From Motivation to Solution: A Strategy Tool

How do you eradicate an age-old abusive practice so entrenched it has become woven into a people's identity?

What if the practice serves to assuage powerful, visceral fears? What if the practice also meets some real needs, such as for food, housework and sex?

Pretending for a minute you could even end the practice, how would you then prevent it from raising its ugly head again?

One of the leading promoters of human rights in Africa, Emile Francis Short must also be a master of strategy. In his tactic case study entitled Powerful Persuasion: Combating traditional practices that violate human rights, you can study the 10-year campaign he led in Ghana to free thousands of women and girls from religious enslavement.

It is a riveting story. I am especially grateful to Mr. Short for letting us in on the sophisticated design of his highly successful campaign. Somewhere in there, I got a glimpse of a powerful strategizing tool that could be more widely used. I'll call it the Motivation to Solution Strategy Tool.

In Ghana, formerly used as a hub in the slave trade, another form of slavery was still prevalent until recently. The practice is called trokosi, a form of religious servitude. As atonement for a breach of social rules or a crime committed by someone else in their family, young women and girls were sent to a life of misery, rape and exploitation at the hands of local priests.

"In approaching an abusive customary practice", Emile Short says, "you must understand why the culture has developed it. Customary practices do not exist without reason. What needs does the practice serve? What problem is it attempting to remedy? Some customary practices were created for historic reasons that no longer exist, while others fulfill current needs or respond to real fears or concerns. These motivations must be understood, because if a practice is to be changed, there must be an alternative method of responding to the causes that lie beneath it. Otherwise it is likely to resurface even after a successful campaign."

In truth, I have no idea how formal was the process that went into the design of the fascinating table found in Powerful Persuasion (see p. 12). All I know is this tool allows for a crucial examination of the driving forces behind a problem, and a search for avenues to address them. To the left, one finds a list of causes headed "Motivation upholding the practice"; on the other, "Solution or argument" heads a list of potential strategic responses.

How the tool works

1. Identify Motivation: the Needs, Fears and Beliefs that support the problem

  • Take a sheet of paper (large newsprint or blackboard if working with a group) and write on top which situation or practice you want to affect.

  • Draw a line in the middle. Write the header for each column: MOTIVATIONS on one side, SOLUTIONS on the other.

  • Explain that the situation or practice you want to change exists for a reason: it serves a purpose, however twistedly. It feeds on a number of needs, fears, ideas and habits. Your goal is to unearth these.

  • First, you may want to conduct a brainstorm about what needs the practice may be serving. Don't be too concerned at this point about validating or organizing your thoughts. Later, you may look at your list again, and see if you need to go deeper. Fears, especially, may be hiding other unrecognized needs.

  • After the brainstorm, you can organize your list if you want, trim it down, group items together, etc.

2. Find alternatives, arguments and tactics

  • Now go over the list on the left. Look for alternatives, arguments and tactics you could use to address each motivation. Write these down under SOLUTIONS.

  • For each major NEED, look for alternatives, for other ways these could be met through better, more positive means. Offering replacement practices will make for easier and more durable solutions than trying to suppress the need. Sometimes, as in the case of sexual crimes, means of coercion or repression may have to be an option.

  • When dealing with FEAR, acknowledge needs such as for safety and protection. Assuage those fears with new reassurance mechanisms. Bring in real-life experiences if you can (testimonies are great for that).

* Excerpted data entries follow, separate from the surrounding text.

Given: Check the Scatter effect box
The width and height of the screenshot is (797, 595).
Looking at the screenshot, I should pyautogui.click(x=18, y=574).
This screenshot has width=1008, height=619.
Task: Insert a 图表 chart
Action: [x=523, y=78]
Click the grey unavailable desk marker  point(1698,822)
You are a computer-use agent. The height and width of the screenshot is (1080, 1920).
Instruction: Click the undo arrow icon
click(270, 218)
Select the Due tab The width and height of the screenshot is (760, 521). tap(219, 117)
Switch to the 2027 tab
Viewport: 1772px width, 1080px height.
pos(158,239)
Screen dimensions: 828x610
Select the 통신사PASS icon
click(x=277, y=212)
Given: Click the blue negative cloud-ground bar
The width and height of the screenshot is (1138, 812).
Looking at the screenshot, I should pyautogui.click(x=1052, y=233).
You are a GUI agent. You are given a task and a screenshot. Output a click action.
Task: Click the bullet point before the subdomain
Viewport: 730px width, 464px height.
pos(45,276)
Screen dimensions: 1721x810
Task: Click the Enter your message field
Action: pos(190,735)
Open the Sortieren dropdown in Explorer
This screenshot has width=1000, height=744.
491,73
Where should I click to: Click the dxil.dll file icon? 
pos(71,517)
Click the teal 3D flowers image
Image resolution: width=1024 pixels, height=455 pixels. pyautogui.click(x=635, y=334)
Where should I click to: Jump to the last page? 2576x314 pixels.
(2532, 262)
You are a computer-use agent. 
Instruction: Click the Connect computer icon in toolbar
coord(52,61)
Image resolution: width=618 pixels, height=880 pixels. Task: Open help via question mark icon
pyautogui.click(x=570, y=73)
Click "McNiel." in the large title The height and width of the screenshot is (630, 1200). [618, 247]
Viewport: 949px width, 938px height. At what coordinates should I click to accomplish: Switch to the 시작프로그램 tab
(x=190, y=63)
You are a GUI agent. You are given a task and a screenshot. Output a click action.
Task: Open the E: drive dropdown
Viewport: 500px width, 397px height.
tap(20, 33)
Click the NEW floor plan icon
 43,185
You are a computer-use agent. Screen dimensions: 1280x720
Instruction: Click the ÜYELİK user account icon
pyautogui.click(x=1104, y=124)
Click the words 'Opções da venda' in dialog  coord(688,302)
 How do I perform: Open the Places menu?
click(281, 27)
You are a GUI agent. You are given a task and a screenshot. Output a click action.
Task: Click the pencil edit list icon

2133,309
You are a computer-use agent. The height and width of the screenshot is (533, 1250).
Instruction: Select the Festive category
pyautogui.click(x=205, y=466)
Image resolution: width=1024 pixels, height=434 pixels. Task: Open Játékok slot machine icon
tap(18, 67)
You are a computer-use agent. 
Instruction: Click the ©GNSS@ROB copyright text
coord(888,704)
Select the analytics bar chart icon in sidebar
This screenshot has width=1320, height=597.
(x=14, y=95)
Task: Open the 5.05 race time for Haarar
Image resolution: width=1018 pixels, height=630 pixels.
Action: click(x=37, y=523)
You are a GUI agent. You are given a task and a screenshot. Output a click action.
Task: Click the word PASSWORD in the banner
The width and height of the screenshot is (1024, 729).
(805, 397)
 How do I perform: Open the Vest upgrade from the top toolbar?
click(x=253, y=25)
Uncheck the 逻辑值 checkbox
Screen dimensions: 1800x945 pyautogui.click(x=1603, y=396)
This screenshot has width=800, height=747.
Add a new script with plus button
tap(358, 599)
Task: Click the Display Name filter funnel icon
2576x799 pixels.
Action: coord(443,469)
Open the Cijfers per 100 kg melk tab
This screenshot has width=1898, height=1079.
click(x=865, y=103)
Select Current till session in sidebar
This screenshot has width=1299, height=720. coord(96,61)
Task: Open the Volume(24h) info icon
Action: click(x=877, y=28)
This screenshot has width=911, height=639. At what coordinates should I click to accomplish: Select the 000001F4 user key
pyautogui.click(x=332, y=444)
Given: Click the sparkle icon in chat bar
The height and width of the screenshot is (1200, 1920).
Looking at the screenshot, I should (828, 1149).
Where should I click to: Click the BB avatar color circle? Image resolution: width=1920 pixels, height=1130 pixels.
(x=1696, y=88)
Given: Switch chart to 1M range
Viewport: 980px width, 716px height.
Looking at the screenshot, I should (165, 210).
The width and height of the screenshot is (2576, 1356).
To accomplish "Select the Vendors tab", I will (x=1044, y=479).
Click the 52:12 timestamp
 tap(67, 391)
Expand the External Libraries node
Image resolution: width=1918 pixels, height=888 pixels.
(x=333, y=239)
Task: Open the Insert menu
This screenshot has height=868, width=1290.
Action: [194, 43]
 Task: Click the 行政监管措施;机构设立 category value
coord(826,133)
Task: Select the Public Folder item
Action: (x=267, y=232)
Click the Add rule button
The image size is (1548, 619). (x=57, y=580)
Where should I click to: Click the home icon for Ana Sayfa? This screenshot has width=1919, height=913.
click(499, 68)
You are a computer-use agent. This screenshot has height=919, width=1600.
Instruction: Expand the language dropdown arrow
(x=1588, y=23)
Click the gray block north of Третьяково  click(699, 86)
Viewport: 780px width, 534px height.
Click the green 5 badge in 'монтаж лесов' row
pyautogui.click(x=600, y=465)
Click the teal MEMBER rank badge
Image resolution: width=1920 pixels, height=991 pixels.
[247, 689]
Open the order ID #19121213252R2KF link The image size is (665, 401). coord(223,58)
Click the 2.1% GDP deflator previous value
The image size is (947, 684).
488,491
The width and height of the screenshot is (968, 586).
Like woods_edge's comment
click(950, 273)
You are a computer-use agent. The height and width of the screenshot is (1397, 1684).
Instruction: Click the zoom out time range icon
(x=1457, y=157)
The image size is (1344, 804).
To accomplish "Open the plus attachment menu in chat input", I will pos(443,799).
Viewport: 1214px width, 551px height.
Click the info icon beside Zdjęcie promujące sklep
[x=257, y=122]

  • When dealing with CUSTOMS, suggest change is possible. The recognition that customs do change over time may be the hardest part. This creates the opening you need to even suggest a specific change.

  • When dealing with other supporting BELIEFS or IDEAS, come up with powerful arguments that could be used to bring respectful challenge. Your goal with these arguments is not to defeat and humiliate. Your goal is to change the outlook and make everybody win.

This simple tool allows you to tackle a problem in radical new ways. This exercise allows you to unearth the roots of a problem... And going for the cause rather than the symptoms, compañeras y compañeros, means more effective, durable action.

The best part is: this tool can be used by anybody!